- Record extracts -
☆ ☆ ☆ ☆ ☆ ☆ ☆
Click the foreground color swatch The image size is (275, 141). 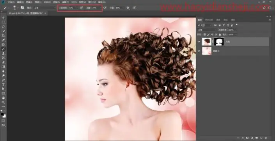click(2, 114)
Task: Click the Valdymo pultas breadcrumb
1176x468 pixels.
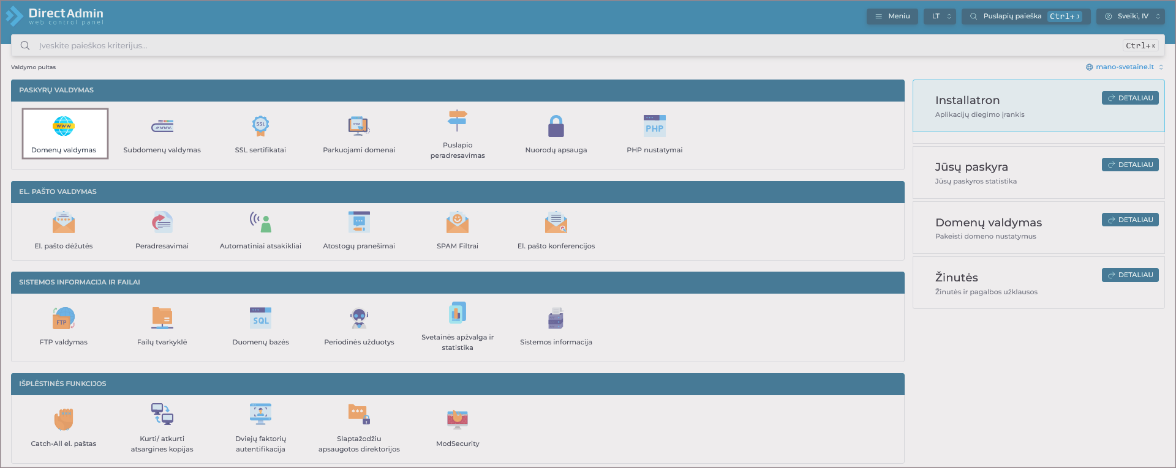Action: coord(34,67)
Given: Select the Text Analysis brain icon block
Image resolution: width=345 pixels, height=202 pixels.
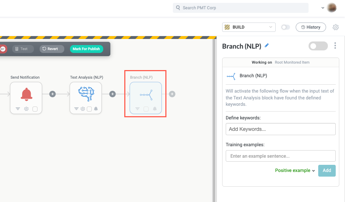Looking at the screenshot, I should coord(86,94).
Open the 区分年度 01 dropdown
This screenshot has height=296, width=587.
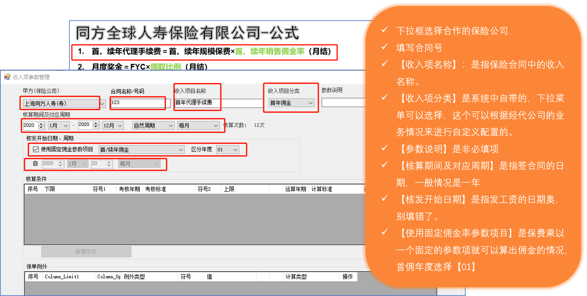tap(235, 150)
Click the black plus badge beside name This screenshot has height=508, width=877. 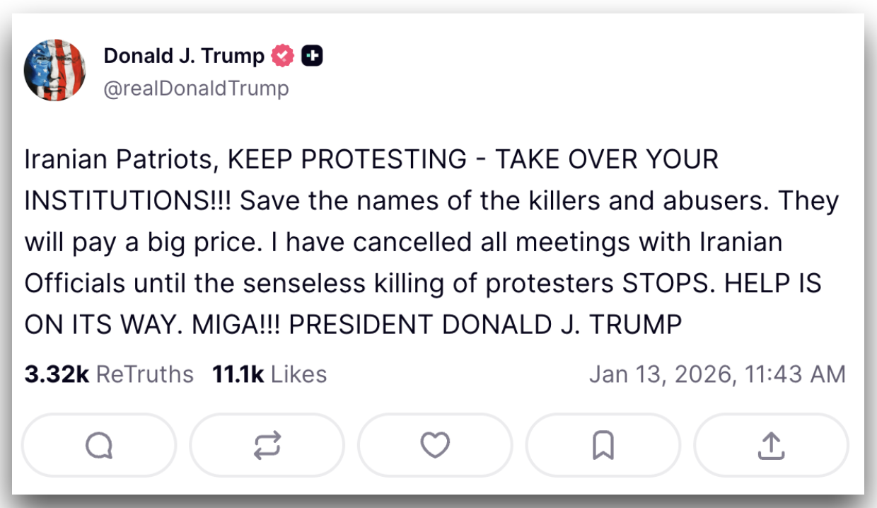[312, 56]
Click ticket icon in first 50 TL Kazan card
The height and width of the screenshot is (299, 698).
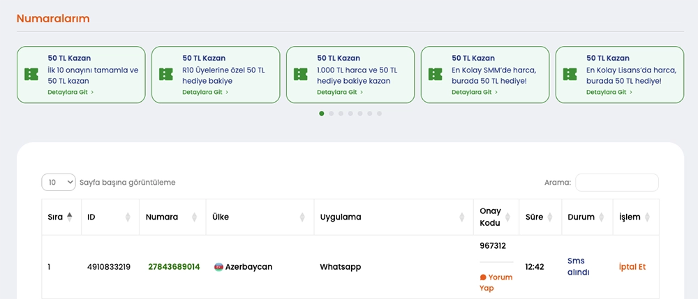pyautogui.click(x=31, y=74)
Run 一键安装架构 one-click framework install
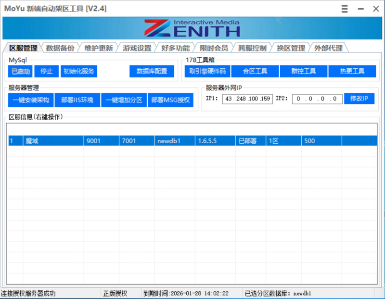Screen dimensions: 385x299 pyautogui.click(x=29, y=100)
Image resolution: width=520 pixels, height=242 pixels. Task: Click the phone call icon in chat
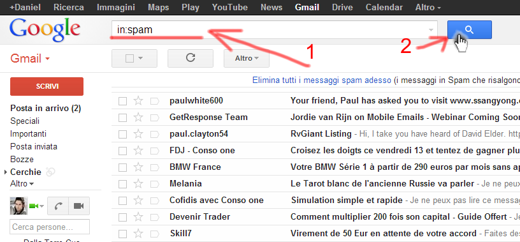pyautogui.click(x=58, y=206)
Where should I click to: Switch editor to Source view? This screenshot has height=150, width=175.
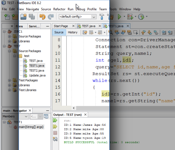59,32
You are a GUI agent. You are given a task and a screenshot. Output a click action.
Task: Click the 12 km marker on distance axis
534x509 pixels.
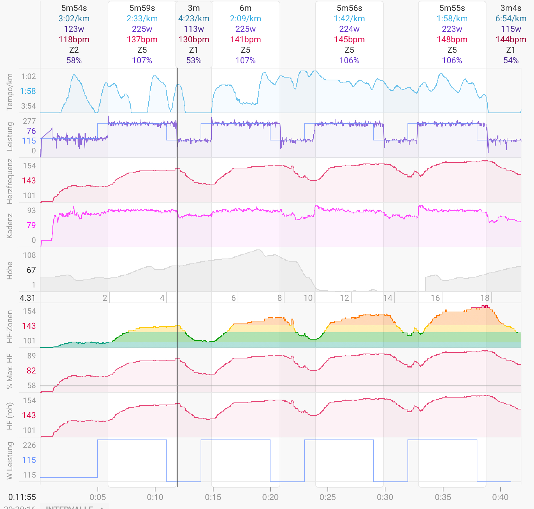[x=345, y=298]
☆ ☆ ☆ ☆ ☆ ☆ ☆
- Aim of the exercise -
Give back, word for word, the lines from the one with "Task: Click the 12 km marker on distance axis" to the end of the records above, and no pictures.

- Solution to this problem -
Task: Click the 12 km marker on distance axis
534x509 pixels.
[x=345, y=298]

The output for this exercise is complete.